▶ [What you are asked to do] Once the pictures are set aside, copy the records below exactly as they stand.
********************
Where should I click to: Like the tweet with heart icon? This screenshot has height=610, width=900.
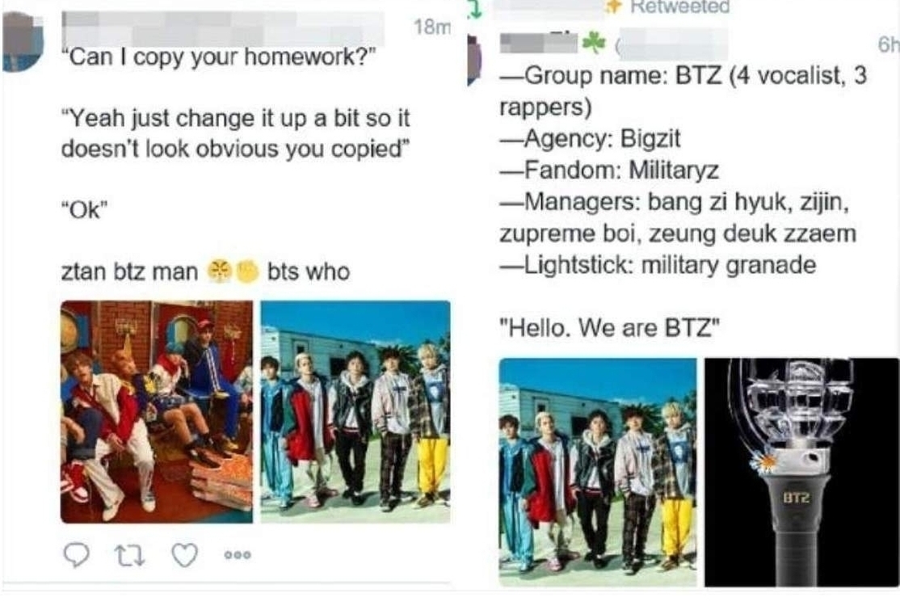(185, 555)
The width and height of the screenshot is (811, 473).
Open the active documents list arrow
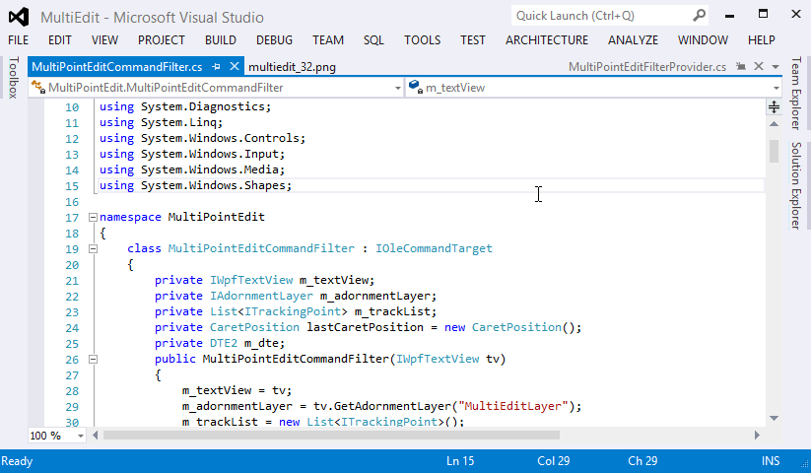pos(775,67)
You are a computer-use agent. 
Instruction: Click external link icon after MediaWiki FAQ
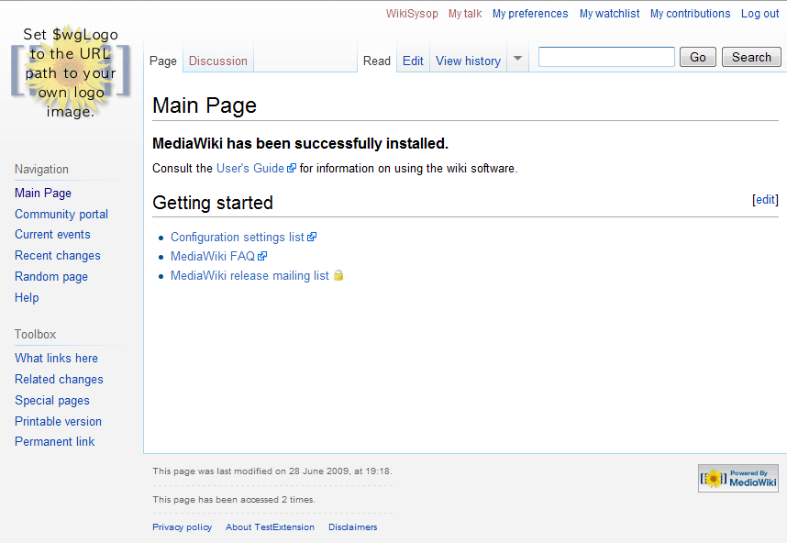(x=263, y=256)
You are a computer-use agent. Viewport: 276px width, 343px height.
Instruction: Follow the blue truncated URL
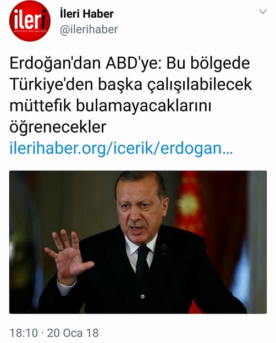(121, 148)
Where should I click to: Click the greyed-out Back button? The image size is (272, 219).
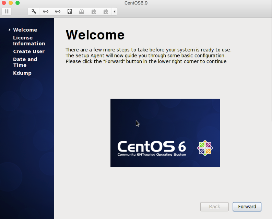[x=214, y=207]
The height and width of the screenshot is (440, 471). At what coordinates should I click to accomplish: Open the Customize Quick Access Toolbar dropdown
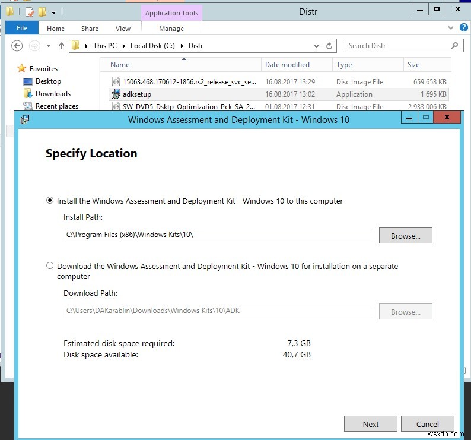53,12
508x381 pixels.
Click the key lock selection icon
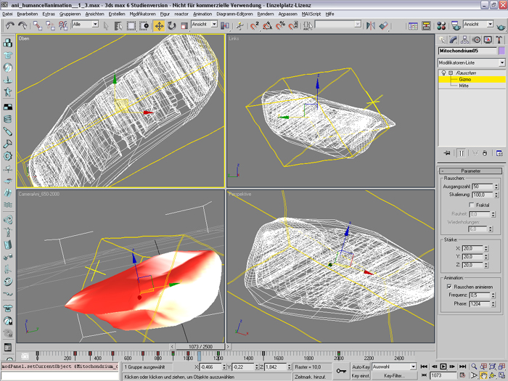coord(341,371)
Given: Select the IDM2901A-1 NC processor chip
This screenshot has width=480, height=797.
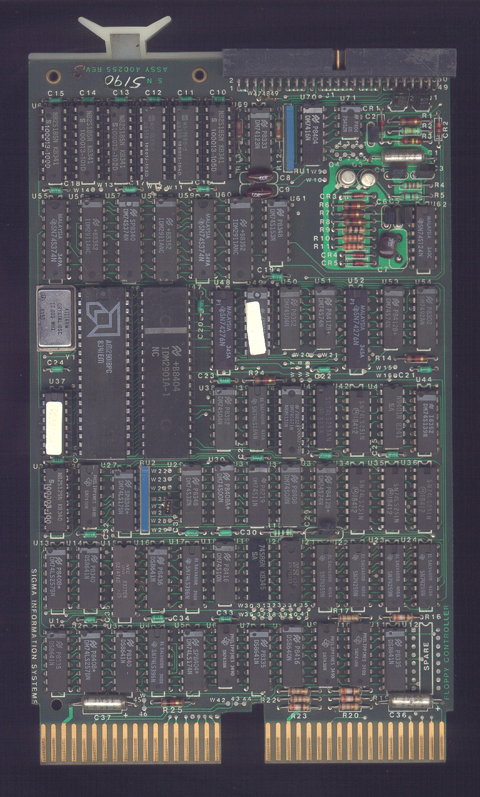Looking at the screenshot, I should pos(165,372).
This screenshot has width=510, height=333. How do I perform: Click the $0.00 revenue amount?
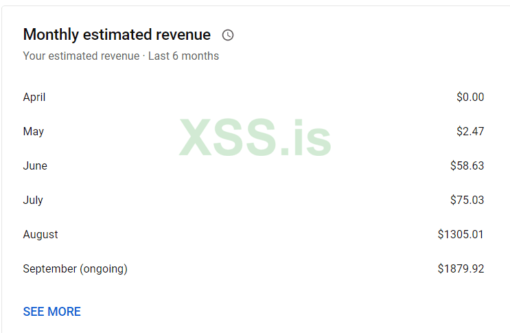pos(470,97)
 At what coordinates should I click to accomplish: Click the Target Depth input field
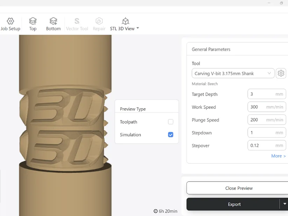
********************
▶ [Final answer]
Where should I click to: Like the tweet with heart icon? This screenshot has height=610, width=900.
(185, 555)
The width and height of the screenshot is (811, 473).
Open the active documents list arrow
pos(775,67)
You are a computer-use agent. 
Instruction: Click external link icon after MediaWiki FAQ
(x=263, y=256)
You are a computer-use agent. Viewport: 276px width, 343px height.
Instruction: Follow the blue truncated URL
(121, 148)
Where should I click to: Click the greyed-out Back button? The image size is (272, 219).
[x=214, y=207]
The height and width of the screenshot is (440, 471). At what coordinates should I click to accomplish: Open the Customize Quick Access Toolbar dropdown
53,12
508x381 pixels.
Click the key lock selection icon
coord(341,371)
Given: Select the IDM2901A-1 NC processor chip
This screenshot has width=480, height=797.
Looking at the screenshot, I should pos(165,372).
This screenshot has width=510, height=333. How do I perform: Click the $0.00 revenue amount?
pos(470,97)
 At what coordinates should I click to accomplish: Click the Target Depth input field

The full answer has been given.